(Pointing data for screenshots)
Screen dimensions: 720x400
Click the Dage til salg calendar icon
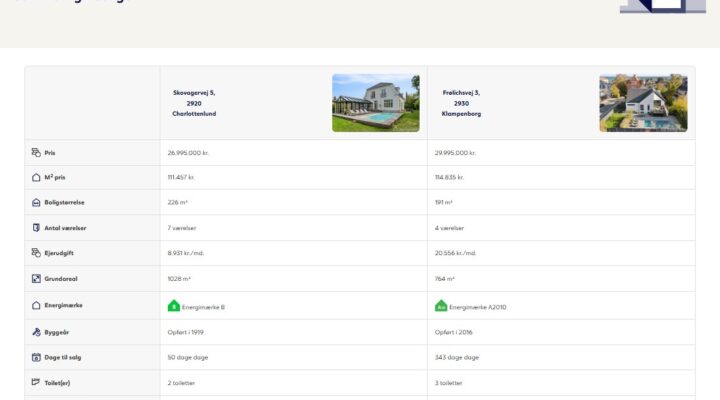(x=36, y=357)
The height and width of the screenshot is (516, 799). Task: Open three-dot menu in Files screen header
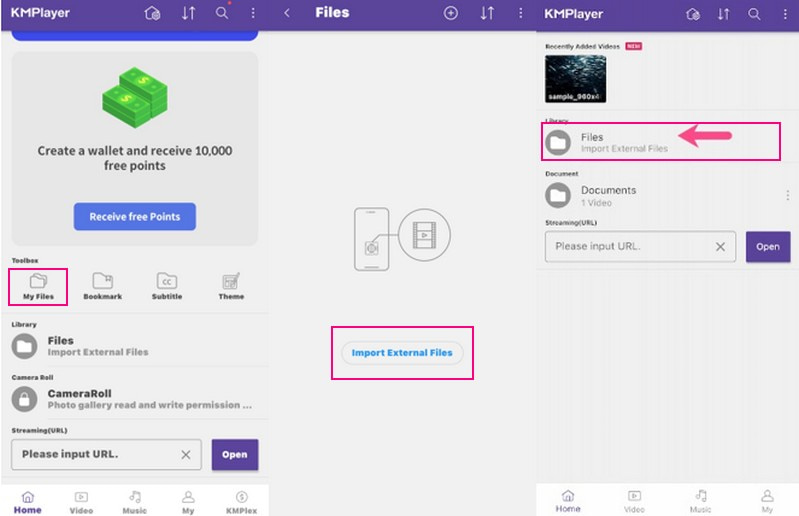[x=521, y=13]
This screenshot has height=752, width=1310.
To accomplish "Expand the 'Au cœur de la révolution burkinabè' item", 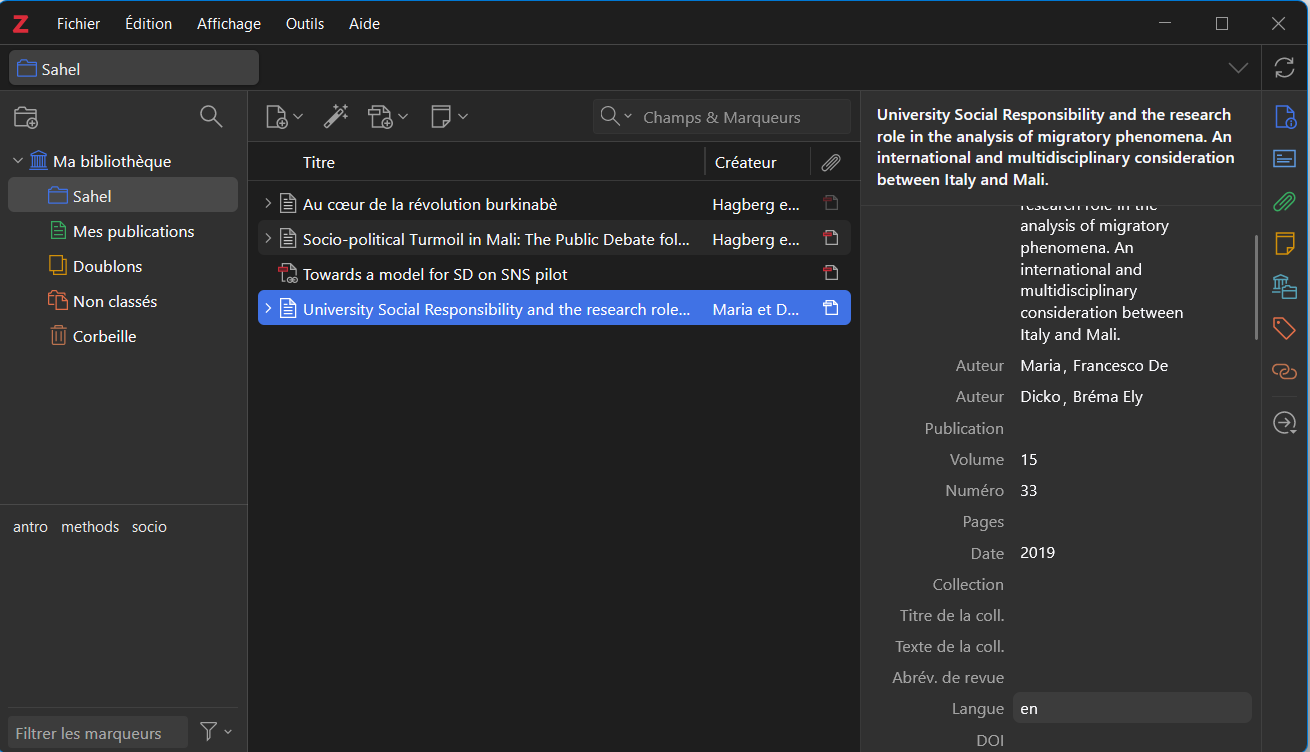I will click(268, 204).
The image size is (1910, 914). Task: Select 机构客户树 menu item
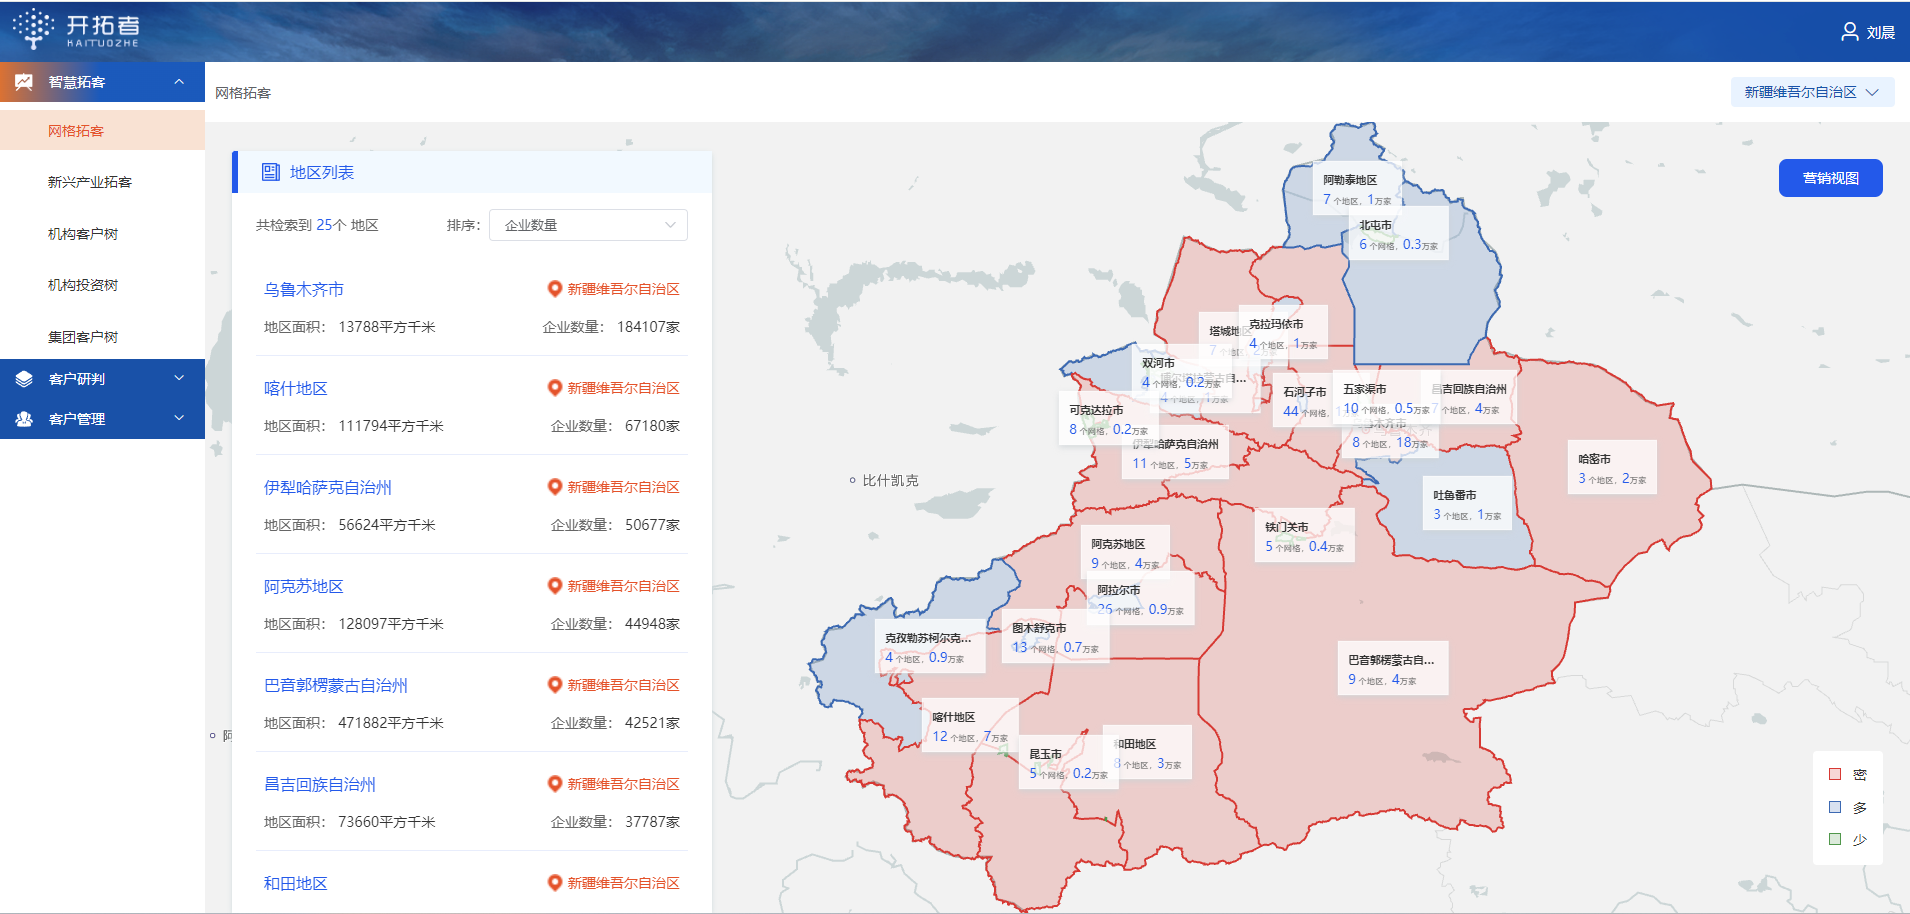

...

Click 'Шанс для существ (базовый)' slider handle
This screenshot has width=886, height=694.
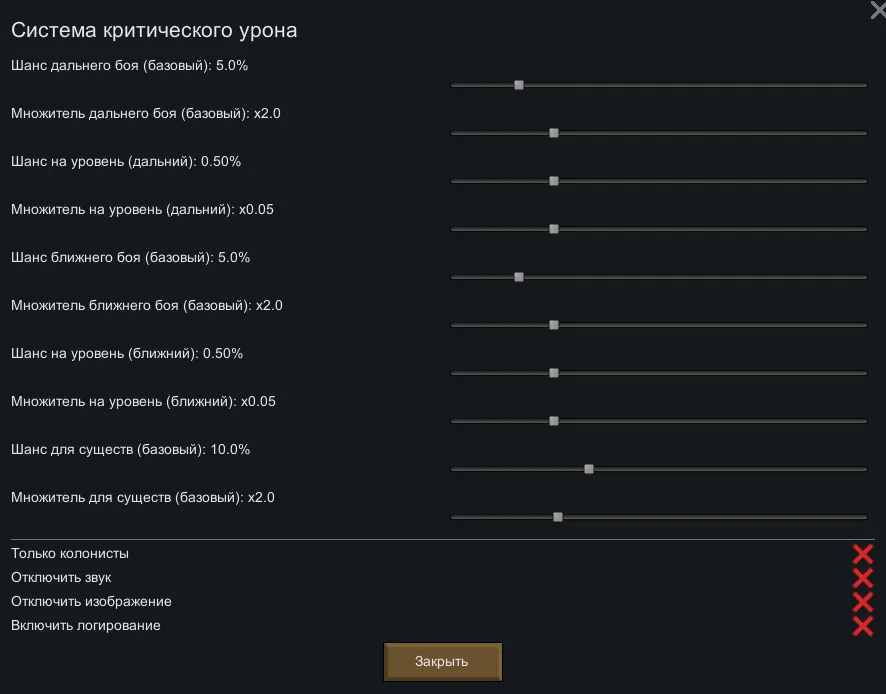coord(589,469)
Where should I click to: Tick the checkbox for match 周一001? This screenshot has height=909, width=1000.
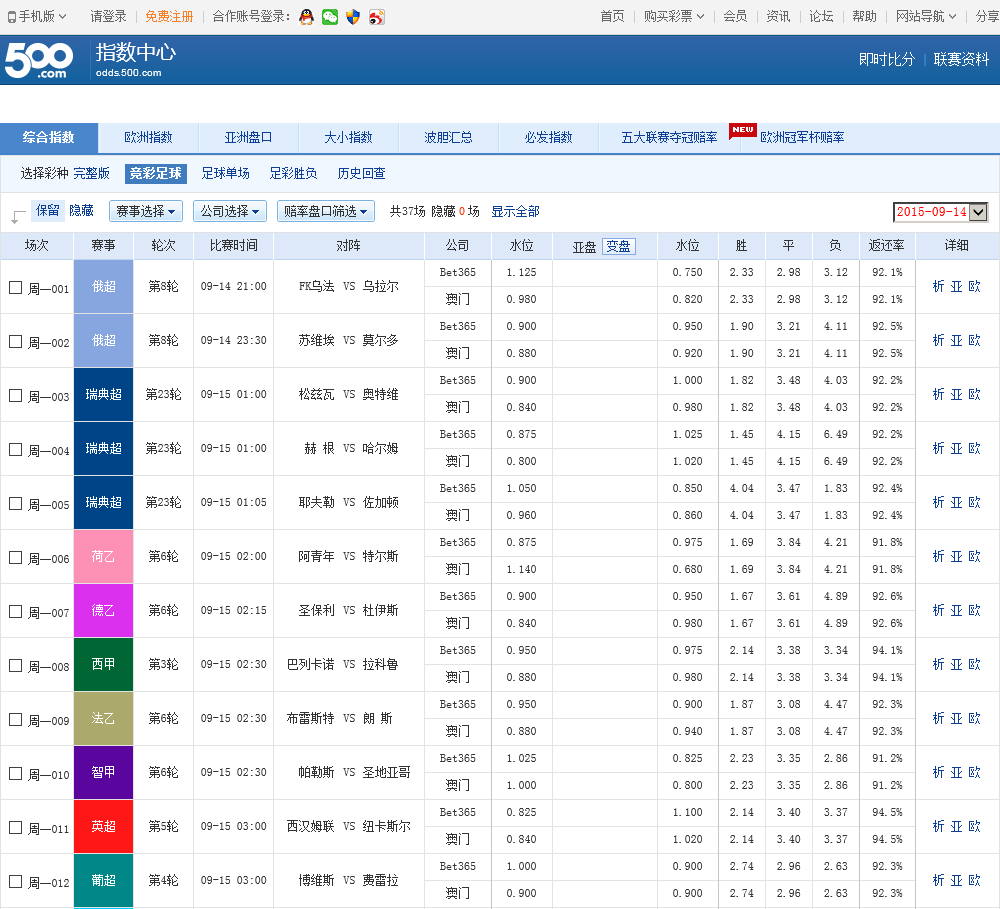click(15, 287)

» Your objective
Copy out the lines of the listing that run from the line containing "Where should I" through the line containing "click(15, 287)", both included. Omit the pictures from your answer.

» Response to the exercise
Where should I click to: Tick the checkbox for match 周一001? This screenshot has height=909, width=1000.
click(15, 287)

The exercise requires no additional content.